** What is being asked **
Please return only the lines from the one holding "Click status for" through the one holding "Switch to the", exactly as they appear in the records below, both ends included.

** Stored records **
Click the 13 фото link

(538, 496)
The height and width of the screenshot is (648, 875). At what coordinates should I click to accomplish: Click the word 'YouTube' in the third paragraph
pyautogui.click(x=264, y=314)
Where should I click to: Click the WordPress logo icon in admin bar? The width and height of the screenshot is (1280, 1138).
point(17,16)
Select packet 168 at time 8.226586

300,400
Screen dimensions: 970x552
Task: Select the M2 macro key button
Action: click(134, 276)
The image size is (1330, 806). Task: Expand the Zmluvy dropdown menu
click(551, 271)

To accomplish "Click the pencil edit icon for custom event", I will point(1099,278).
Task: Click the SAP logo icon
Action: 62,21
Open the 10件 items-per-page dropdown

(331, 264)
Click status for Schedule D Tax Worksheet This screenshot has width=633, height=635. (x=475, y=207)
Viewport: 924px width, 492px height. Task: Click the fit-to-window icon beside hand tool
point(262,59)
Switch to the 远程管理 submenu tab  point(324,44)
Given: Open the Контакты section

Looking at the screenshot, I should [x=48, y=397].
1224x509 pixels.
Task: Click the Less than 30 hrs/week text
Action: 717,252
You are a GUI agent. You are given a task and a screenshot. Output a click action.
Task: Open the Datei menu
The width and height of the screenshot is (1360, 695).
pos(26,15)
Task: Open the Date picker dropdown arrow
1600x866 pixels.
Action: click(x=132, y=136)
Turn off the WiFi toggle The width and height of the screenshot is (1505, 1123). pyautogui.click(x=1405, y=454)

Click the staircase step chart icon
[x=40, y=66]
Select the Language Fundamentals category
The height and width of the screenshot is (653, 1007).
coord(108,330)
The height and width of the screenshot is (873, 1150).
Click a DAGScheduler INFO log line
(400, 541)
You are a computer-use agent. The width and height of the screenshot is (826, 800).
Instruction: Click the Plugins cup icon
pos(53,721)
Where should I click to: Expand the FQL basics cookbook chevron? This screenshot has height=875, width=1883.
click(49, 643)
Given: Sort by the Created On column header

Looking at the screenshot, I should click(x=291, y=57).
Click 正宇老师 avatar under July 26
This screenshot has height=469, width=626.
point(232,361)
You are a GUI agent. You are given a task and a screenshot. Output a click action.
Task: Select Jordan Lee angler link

** Response to the exercise **
Click status for Schedule D Tax Worksheet This screenshot has width=633, height=635. (x=475, y=207)
Viewport: 924px width, 492px height. Task: Click the fit-to-window icon beside hand tool
point(262,59)
Switch to the 远程管理 submenu tab  point(324,44)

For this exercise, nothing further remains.